How about no? Our experience achieving focus and discipline in early-stage product management

June 15, 2026

As an early-stage asset finance SaaS business on a rapid growth trajectory, it’s crucial that we, as Zeti’s Product team, prioritise the features that we add to ZetiOS and avoid sinking development resources into unnecessary increments. This can be challenging when multiple opportunities pull us in different directions, particularly when our cloud-based asset finance platform already serves distinct user groups such as lenders and asset operators. 

We must not only prioritise the most valuable work, but also ensure our justification and processes are robust enough for commercial and operational stakeholders to understand and respect, especially when saying ‘no’ to a feature that would help progress a prospect or a customer in the short-term.

Product discovery and prioritisation aren’t new concepts in enterprise software development. Evaluating ideas by value and complexity has been around for decades within various methodologies. What has dramatically evolved, however, is the toolkit to conduct that work.

Generative AI in product management and modern prototyping tools, some of which were featured in our CTO’s outlook on AI in the last edition of Zeti Pulse, have radically reduced the time that it takes to turn a hypothesis into something customers can interact with. Through that interaction, we can better predict customer outcomes, both positive and just as importantly, negative - and make clearer decisions about whether a feature should be developed at all.

AI-powered product discovery: From notes to knowledge

One practical change has been how we capture and consolidate discovery activity. AI meeting notetakers now ingest discovery call transcripts both prior and during our Product team’s involvement, storing them in a coherent, organised fashion. Using tools like Claude Cowork, these transcripts are combined with email threads and commercial documents stored on SharePoint or Google Drive. 

The output is not just a record of conversations, but an evolving synthesis of pain points, decision criteria, edge cases and stakeholder perspectives. This consolidated view removes the need to rely on fragmented memories and  isolated conversations. Instead, it allows prioritisation from evidence that is structured and auditable. 

For enterprise software and fintech product teams, this kind of AI-powered product discovery creates a far more structured foundation for prioritisation.

Vibecoding:AI- prototyping supercharged

Another key change relates to the increased fidelity and speed of AI-assisted software prototyping enabled by generative AI. Collins Dictionary named ‘vibecoding’ as Word of the Year for 2025, signalling the significance of this AI-assisted design and coding breakthrough. 

Prototyping itself is not new. During the 2010s, designers commonly used tools such as Figma, Sketch or InVision to bring concepts to life, relying on years of training and experience to translate ideas into usable design.

Vibecoding has now, to an extent, democratised this activity. At Zeti, our Product team is now routinely and rapidly building interactive, production-like prototypes for lenders and asset operators using AI-enabled tools like Lovable and Claude Code.

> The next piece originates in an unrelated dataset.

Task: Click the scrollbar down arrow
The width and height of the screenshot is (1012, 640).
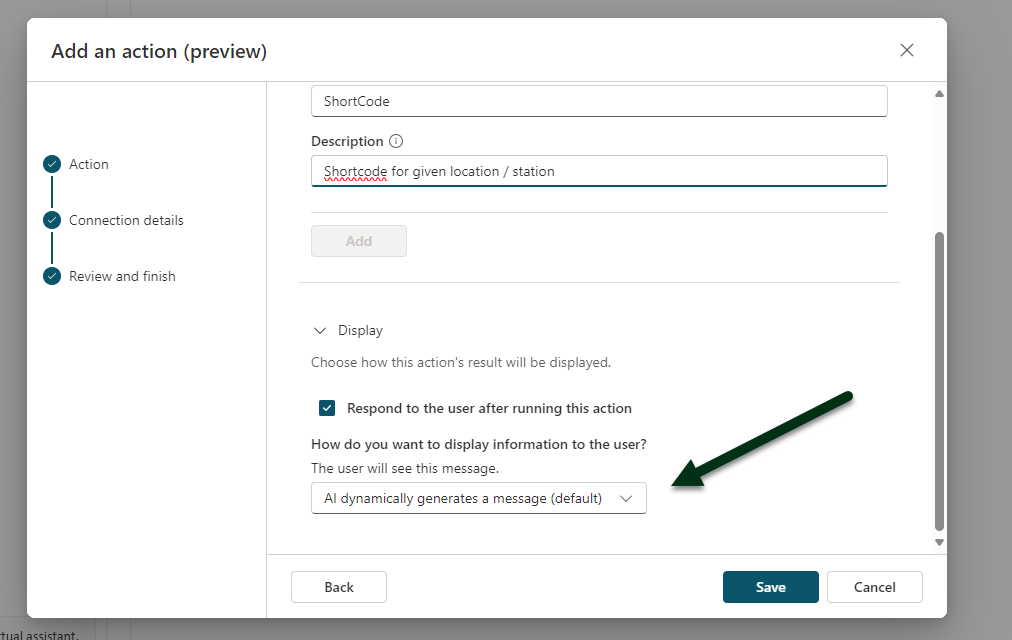Action: click(x=938, y=542)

Crucially, even without a designer’s direct involvement, the detail and quality that can be achieved is so high that prospects and customers - junior or C-suite - can seriously assess what feels like a fully-fledged solution. They can identify what delivers value, deprioritise what does not and in some cases, demonstrate a level of commercial commitment that alone can qualify a prioritisation decision. 

In light of this feedback, prototypes can be quickly iterated and finalised, or discarded altogether. This enables development resources to focus on building the right features and, just as importantly, to avoid spending time on the wrong ones.

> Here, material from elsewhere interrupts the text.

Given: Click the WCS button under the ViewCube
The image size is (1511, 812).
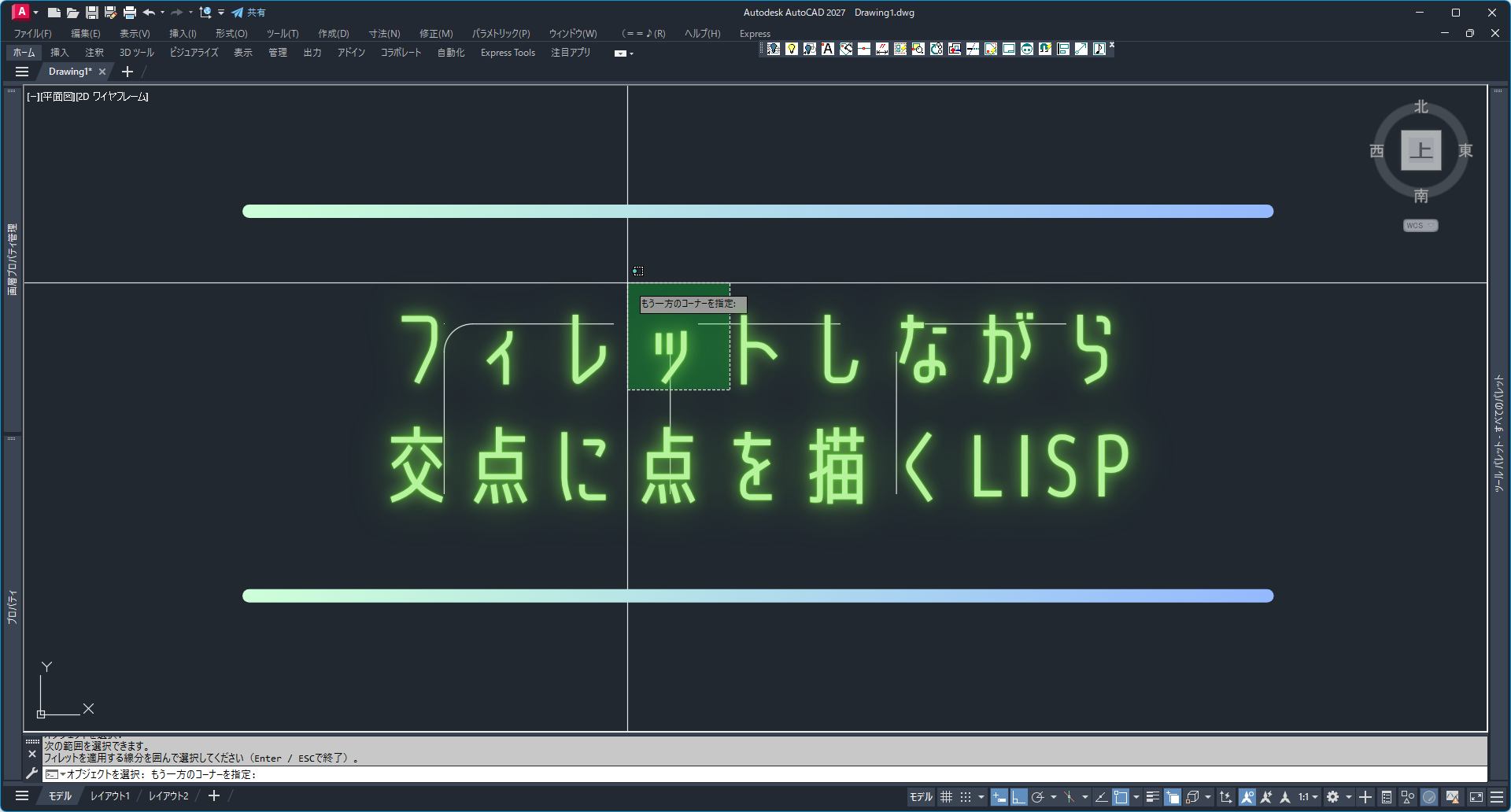Looking at the screenshot, I should coord(1420,226).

One recent example involved our work on a digital lending early settlement journey with a lender customer. The existing process for partial or full settlement of  hire purchase or finance lease agreements was handled manually across multiple teams - was rife with inefficiency and business rules. Discovery insights, captured consistently from early commercial discussions through to detailed operational calls, allowed us to vibecode both lender- and borrower-facing journeys. By presenting realistic, interactive flows, the client was able to see that the hire purchase journey delivered higher value with lower complexity, and chose to prioritise that path while deprioritising the finance lease journey initially.

Particularly in early-stage SaaS and fintech software development, the challenge is rarely a lack of opportunities, but the discipline to decide which ones deserve attention. While the underlying theory remains familiar, the rapid rise of AI-enabled tools has fundamentally transformed how confidently these decisions can be made. When discovery, prototyping and feedback are this tightly connected, saying no becomes less about constraint and more about focus. And in a fast-moving business, that focus is what allows the right ideas to move forward.

FAQs

1. What is product discovery in SaaS software development?

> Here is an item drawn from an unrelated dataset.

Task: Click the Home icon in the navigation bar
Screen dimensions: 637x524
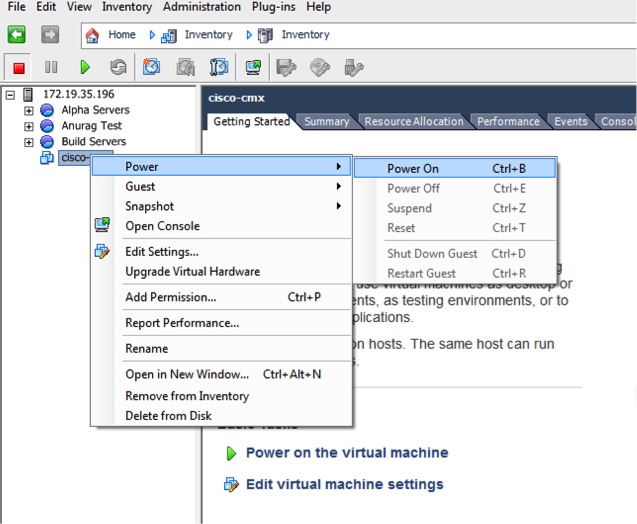Action: (x=93, y=35)
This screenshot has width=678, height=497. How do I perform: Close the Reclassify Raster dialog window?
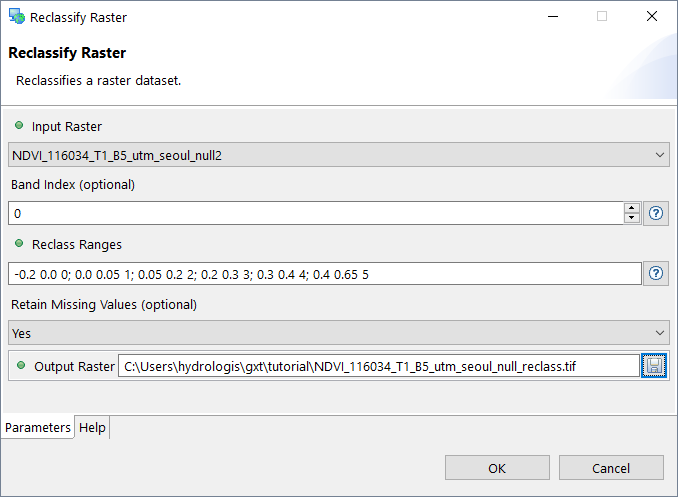click(x=651, y=17)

Product discovery is the process of understanding customer needs, validating opportunities, and assessing value before investing development resources. It helps teams prioritise the features most likely to deliver business and customer outcomes.

2. How is AI changing product management?

AI helps product teams consolidate customer feedback, analyse discovery conversations, generate insights, and rapidly prototype solutions. This allows teams to validate ideas faster and make more informed prioritisation decisions.

3. What is vibecoding?
Vibecoding refers to using AI-powered tools to rapidly create software prototypes and working applications from prompts and requirements. It enables product teams to test ideas quickly before committing development resources.